WORK TO COMPLETE: So that nothing is lost, restate each entry exactly as supplied.

Content starts

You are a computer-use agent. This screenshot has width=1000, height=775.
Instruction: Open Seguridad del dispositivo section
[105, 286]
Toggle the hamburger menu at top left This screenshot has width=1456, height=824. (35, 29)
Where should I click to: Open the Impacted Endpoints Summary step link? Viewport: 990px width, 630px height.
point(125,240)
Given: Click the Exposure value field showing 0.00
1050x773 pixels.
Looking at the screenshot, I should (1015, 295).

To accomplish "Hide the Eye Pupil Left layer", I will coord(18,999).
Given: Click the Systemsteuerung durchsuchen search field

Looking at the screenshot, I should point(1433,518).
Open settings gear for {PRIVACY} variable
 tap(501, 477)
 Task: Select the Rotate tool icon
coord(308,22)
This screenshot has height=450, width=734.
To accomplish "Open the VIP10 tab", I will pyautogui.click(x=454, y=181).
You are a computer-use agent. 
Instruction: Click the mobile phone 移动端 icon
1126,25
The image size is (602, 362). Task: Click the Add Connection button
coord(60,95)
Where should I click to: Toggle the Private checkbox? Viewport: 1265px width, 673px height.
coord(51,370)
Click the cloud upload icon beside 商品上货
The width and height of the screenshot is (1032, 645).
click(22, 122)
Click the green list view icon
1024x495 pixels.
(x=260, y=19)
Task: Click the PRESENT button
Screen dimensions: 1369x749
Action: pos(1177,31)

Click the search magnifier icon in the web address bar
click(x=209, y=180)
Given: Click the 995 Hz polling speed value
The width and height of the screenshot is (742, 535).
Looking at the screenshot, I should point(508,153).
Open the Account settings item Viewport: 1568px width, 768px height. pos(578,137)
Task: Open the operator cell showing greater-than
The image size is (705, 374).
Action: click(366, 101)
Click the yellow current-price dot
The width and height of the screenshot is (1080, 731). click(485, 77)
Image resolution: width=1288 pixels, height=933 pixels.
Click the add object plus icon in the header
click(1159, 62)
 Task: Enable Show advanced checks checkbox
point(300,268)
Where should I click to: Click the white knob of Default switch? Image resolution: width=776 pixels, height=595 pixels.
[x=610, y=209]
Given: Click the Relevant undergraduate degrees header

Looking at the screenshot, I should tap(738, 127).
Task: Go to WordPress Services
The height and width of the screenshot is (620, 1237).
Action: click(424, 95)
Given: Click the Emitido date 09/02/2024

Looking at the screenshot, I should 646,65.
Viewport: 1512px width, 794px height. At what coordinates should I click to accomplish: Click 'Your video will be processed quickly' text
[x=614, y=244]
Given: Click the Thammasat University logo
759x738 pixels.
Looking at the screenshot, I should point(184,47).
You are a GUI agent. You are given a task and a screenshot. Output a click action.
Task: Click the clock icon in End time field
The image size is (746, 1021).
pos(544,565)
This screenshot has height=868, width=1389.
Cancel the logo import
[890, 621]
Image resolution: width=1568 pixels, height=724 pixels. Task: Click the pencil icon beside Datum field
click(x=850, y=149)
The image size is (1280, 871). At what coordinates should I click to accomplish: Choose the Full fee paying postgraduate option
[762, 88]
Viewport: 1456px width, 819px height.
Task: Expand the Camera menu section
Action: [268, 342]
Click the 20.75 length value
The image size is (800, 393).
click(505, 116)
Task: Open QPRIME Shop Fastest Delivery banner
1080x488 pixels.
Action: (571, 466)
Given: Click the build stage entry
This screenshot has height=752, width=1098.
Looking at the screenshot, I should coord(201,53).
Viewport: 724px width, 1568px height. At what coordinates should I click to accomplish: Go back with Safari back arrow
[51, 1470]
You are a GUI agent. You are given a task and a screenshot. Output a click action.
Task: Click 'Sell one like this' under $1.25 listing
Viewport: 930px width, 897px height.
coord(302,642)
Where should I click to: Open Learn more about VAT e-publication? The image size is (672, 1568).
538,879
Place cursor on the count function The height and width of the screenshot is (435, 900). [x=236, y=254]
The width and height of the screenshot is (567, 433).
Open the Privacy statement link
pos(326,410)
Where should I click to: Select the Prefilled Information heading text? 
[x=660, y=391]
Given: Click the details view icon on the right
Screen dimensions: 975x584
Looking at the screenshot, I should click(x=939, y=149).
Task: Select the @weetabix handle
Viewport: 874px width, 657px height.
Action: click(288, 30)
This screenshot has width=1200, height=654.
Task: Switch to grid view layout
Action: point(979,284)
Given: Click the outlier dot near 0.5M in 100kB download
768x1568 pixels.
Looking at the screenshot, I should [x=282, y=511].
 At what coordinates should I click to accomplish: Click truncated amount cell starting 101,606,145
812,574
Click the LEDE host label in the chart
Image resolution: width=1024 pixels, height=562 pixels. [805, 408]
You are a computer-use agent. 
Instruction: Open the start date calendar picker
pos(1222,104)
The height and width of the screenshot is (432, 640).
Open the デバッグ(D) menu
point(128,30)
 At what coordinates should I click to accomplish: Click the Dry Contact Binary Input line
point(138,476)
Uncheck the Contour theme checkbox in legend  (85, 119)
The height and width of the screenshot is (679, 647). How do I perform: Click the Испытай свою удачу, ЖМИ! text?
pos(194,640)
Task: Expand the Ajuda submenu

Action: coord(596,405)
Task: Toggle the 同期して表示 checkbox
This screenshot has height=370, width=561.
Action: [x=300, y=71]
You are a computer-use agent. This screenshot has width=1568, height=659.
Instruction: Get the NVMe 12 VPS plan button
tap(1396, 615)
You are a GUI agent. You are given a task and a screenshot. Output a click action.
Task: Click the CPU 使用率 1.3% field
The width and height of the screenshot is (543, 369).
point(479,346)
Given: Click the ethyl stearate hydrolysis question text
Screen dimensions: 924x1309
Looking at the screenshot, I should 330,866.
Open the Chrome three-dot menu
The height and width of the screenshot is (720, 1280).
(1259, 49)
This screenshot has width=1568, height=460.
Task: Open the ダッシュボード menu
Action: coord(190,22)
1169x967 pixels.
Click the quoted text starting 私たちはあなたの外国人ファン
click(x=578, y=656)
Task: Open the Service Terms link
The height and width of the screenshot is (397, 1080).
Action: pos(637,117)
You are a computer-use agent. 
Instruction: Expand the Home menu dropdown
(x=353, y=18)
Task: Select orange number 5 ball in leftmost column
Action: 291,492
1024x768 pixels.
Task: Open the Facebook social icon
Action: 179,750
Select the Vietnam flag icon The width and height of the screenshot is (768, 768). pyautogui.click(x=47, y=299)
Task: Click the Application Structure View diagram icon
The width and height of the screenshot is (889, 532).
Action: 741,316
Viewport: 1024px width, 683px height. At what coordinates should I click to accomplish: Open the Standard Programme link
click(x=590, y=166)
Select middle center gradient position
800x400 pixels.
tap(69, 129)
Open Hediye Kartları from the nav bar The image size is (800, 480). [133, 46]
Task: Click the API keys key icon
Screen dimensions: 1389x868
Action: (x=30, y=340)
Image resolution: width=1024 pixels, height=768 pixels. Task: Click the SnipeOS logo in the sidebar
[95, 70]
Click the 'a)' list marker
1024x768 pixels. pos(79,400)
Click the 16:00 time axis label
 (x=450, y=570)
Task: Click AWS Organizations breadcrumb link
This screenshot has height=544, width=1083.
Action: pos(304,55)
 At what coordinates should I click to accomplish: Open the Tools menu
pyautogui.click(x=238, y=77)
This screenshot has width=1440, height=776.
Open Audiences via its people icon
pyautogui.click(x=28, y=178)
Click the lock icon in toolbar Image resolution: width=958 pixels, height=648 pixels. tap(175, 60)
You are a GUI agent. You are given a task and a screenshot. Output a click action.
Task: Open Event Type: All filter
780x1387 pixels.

Content ends

WRITTEN REPLY:
You are a computer-use agent. This screenshot has width=1000, height=775.
Instruction: Open Seguridad del dispositivo section
[105, 286]
Toggle the hamburger menu at top left This screenshot has width=1456, height=824. (35, 29)
Where should I click to: Open the Impacted Endpoints Summary step link? Viewport: 990px width, 630px height.
point(125,240)
Given: Click the Exposure value field showing 0.00
1050x773 pixels.
Looking at the screenshot, I should (1015, 295).

To accomplish "Hide the Eye Pupil Left layer", I will coord(18,999).
Given: Click the Systemsteuerung durchsuchen search field

Looking at the screenshot, I should point(1433,518).
Open settings gear for {PRIVACY} variable
 tap(501, 477)
 Task: Select the Rotate tool icon
coord(308,22)
This screenshot has height=450, width=734.
To accomplish "Open the VIP10 tab", I will pyautogui.click(x=454, y=181).
You are a computer-use agent. 
Instruction: Click the mobile phone 移动端 icon
1126,25
The image size is (602, 362). Task: Click the Add Connection button
coord(60,95)
Where should I click to: Toggle the Private checkbox? Viewport: 1265px width, 673px height.
coord(51,370)
Click the cloud upload icon beside 商品上货
The width and height of the screenshot is (1032, 645).
click(22, 122)
Click the green list view icon
1024x495 pixels.
(x=260, y=19)
Task: Click the PRESENT button
Screen dimensions: 1369x749
Action: pos(1177,31)

Click the search magnifier icon in the web address bar
click(x=209, y=180)
Given: Click the 995 Hz polling speed value
The width and height of the screenshot is (742, 535).
Looking at the screenshot, I should point(508,153).
Open the Account settings item Viewport: 1568px width, 768px height. pos(578,137)
Task: Open the operator cell showing greater-than
The image size is (705, 374).
Action: click(366, 101)
Click the yellow current-price dot
The width and height of the screenshot is (1080, 731). click(485, 77)
Image resolution: width=1288 pixels, height=933 pixels.
Click the add object plus icon in the header
click(1159, 62)
 Task: Enable Show advanced checks checkbox
point(300,268)
Where should I click to: Click the white knob of Default switch? Image resolution: width=776 pixels, height=595 pixels.
[x=610, y=209]
Given: Click the Relevant undergraduate degrees header

Looking at the screenshot, I should tap(738, 127).
Task: Go to WordPress Services
The height and width of the screenshot is (620, 1237).
Action: click(424, 95)
Given: Click the Emitido date 09/02/2024

Looking at the screenshot, I should 646,65.
Viewport: 1512px width, 794px height. At what coordinates should I click to accomplish: Click 'Your video will be processed quickly' text
[x=614, y=244]
Given: Click the Thammasat University logo
759x738 pixels.
Looking at the screenshot, I should point(184,47).
You are a GUI agent. You are given a task and a screenshot. Output a click action.
Task: Click the clock icon in End time field
The image size is (746, 1021).
pos(544,565)
This screenshot has height=868, width=1389.
Cancel the logo import
[890, 621]
Image resolution: width=1568 pixels, height=724 pixels. Task: Click the pencil icon beside Datum field
click(x=850, y=149)
The image size is (1280, 871). At what coordinates should I click to accomplish: Choose the Full fee paying postgraduate option
[762, 88]
Viewport: 1456px width, 819px height.
Task: Expand the Camera menu section
Action: [268, 342]
Click the 20.75 length value
The image size is (800, 393).
click(505, 116)
Task: Open QPRIME Shop Fastest Delivery banner
1080x488 pixels.
Action: (571, 466)
Given: Click the build stage entry
This screenshot has height=752, width=1098.
Looking at the screenshot, I should coord(201,53).
Viewport: 724px width, 1568px height. At what coordinates should I click to accomplish: Go back with Safari back arrow
[51, 1470]
You are a GUI agent. You are given a task and a screenshot. Output a click action.
Task: Click 'Sell one like this' under $1.25 listing
Viewport: 930px width, 897px height.
coord(302,642)
Where should I click to: Open Learn more about VAT e-publication? The image size is (672, 1568).
538,879
Place cursor on the count function The height and width of the screenshot is (435, 900). [x=236, y=254]
The width and height of the screenshot is (567, 433).
Open the Privacy statement link
pos(326,410)
Where should I click to: Select the Prefilled Information heading text? 
[x=660, y=391]
Given: Click the details view icon on the right
Screen dimensions: 975x584
Looking at the screenshot, I should click(x=939, y=149).
Task: Select the @weetabix handle
Viewport: 874px width, 657px height.
Action: click(288, 30)
This screenshot has width=1200, height=654.
Task: Switch to grid view layout
Action: point(979,284)
Given: Click the outlier dot near 0.5M in 100kB download
768x1568 pixels.
Looking at the screenshot, I should [x=282, y=511].
 At what coordinates should I click to accomplish: Click truncated amount cell starting 101,606,145
812,574
Click the LEDE host label in the chart
Image resolution: width=1024 pixels, height=562 pixels. [805, 408]
You are a computer-use agent. 
Instruction: Open the start date calendar picker
pos(1222,104)
The height and width of the screenshot is (432, 640).
Open the デバッグ(D) menu
point(128,30)
 At what coordinates should I click to accomplish: Click the Dry Contact Binary Input line
point(138,476)
Uncheck the Contour theme checkbox in legend  (85, 119)
The height and width of the screenshot is (679, 647). How do I perform: Click the Испытай свою удачу, ЖМИ! text?
pos(194,640)
Task: Expand the Ajuda submenu

Action: coord(596,405)
Task: Toggle the 同期して表示 checkbox
This screenshot has height=370, width=561.
Action: [x=300, y=71]
You are a computer-use agent. This screenshot has width=1568, height=659.
Instruction: Get the NVMe 12 VPS plan button
tap(1396, 615)
You are a GUI agent. You are given a task and a screenshot. Output a click action.
Task: Click the CPU 使用率 1.3% field
The width and height of the screenshot is (543, 369).
point(479,346)
Given: Click the ethyl stearate hydrolysis question text
Screen dimensions: 924x1309
Looking at the screenshot, I should 330,866.
Open the Chrome three-dot menu
The height and width of the screenshot is (720, 1280).
(1259, 49)
This screenshot has width=1568, height=460.
Task: Open the ダッシュボード menu
Action: coord(190,22)
1169x967 pixels.
Click the quoted text starting 私たちはあなたの外国人ファン
click(x=578, y=656)
Task: Open the Service Terms link
The height and width of the screenshot is (397, 1080).
Action: pos(637,117)
You are a computer-use agent. 
Instruction: Expand the Home menu dropdown
(x=353, y=18)
Task: Select orange number 5 ball in leftmost column
Action: 291,492
1024x768 pixels.
Task: Open the Facebook social icon
Action: 179,750
Select the Vietnam flag icon The width and height of the screenshot is (768, 768). pyautogui.click(x=47, y=299)
Task: Click the Application Structure View diagram icon
The width and height of the screenshot is (889, 532).
Action: 741,316
Viewport: 1024px width, 683px height. At what coordinates should I click to accomplish: Open the Standard Programme link
click(x=590, y=166)
Select middle center gradient position
800x400 pixels.
tap(69, 129)
Open Hediye Kartları from the nav bar The image size is (800, 480). [133, 46]
Task: Click the API keys key icon
Screen dimensions: 1389x868
Action: (x=30, y=340)
Image resolution: width=1024 pixels, height=768 pixels. Task: Click the SnipeOS logo in the sidebar
[95, 70]
Click the 'a)' list marker
1024x768 pixels. pos(79,400)
Click the 16:00 time axis label
 (x=450, y=570)
Task: Click AWS Organizations breadcrumb link
This screenshot has height=544, width=1083.
Action: pos(304,55)
 At what coordinates should I click to accomplish: Open the Tools menu
pyautogui.click(x=238, y=77)
This screenshot has width=1440, height=776.
Open Audiences via its people icon
pyautogui.click(x=28, y=178)
Click the lock icon in toolbar Image resolution: width=958 pixels, height=648 pixels. tap(175, 60)
You are a GUI agent. You are given a task and a screenshot. Output a click action.
Task: Open Event Type: All filter
780x1387 pixels.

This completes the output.